With the following words, Microsoft describes its Databricks service:
“Unlock insights from all your data and build artificial intelligence (AI) solutions with Azure Databricks, set up your Apache Spark™ environment in minutes, autoscale, and collaborate on shared projects in an interactive workspace.”
Databricks is an open-source distributed computing framework, and in the past few years, Microsoft has been pushing this new service to a lot of their customers as a useful machine learning environment. Since this service is rather new, however, there are some areas within the service that might not be completely mature yet, and still have room to become more user-friendly. Also, it is not uncommon to sense confusion at companies and within teams regarding how Azure Databricks can be used, and when it should be used in the first place.
In this blog, I will share some insights from my experience regarding when data professionals should consider using Databricks on Azure, and if they do, how to have a nice experience working with it from the start.
When should I use Azure Databricks?
In most of the cases, Databricks comes up as a possible service for companies because it can be used as a simple and complete working environment for data analytics and data science tasks. The premise of it is that developers can quickly start developing code, while not having to worry about setting up the environment in which they work.
Nowadays, a lot of analysts or even stakeholders can read and write SQL. With the use of Azure Databricks, a simple UI is available in which they can run SQL on Spark. This enables them to validate or view data themselves in a fast way without having to install on their own computer.
Another reason that data teams go for Databricks is to use it as a compute target. What this means is that code that is developed anywhere can be executed on a Databricks managed cluster. An example of this workflow is using Azure Machine Learning service (another ML tool from Azure), where data science experiments can be run using a Databricks cluster. Combine this together with the MLFlow capabilities (a way to register experiments and models), and you have a good setup in your ML lifecycle.

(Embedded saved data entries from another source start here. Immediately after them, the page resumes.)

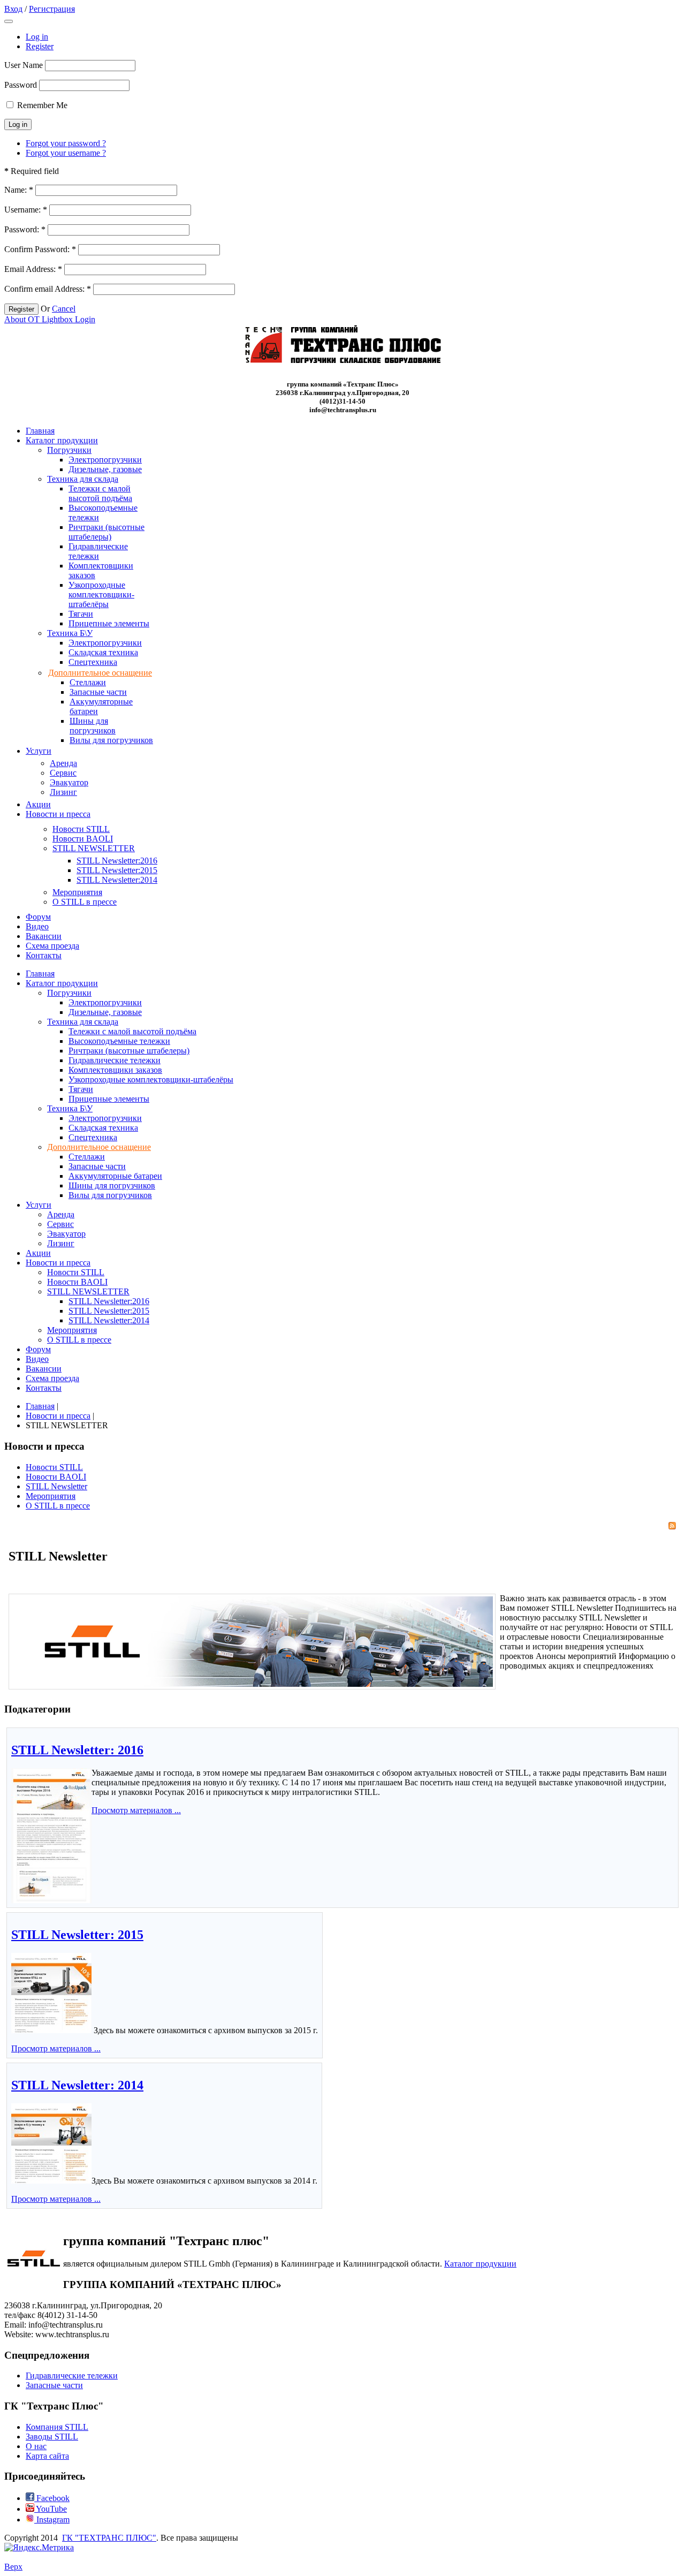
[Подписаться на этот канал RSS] (672, 1525)
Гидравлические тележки (72, 2375)
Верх (13, 2566)
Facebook (52, 2498)
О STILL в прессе (58, 1505)
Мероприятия (50, 1496)
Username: (25, 209)
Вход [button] (13, 8)
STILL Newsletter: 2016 (77, 1750)
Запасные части (54, 2385)
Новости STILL (54, 1467)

How do you deploy Databricks on Azure?
Like any other website, Azure Databricks has a UI that can be reached over the internet, and a unique address will be generated for every workspace from your organization.
An Azure Databricks workspace is a logical separation between different files and objects, and it can be viewed as a folder in which you want to organize things that belong together. These workspaces are the first thing one creates when starting with Azure Databricks. Just like most other services, Azure Databricks can be created by the Marketplace in Azure, or, for the more experienced developers, through the Azure CLI.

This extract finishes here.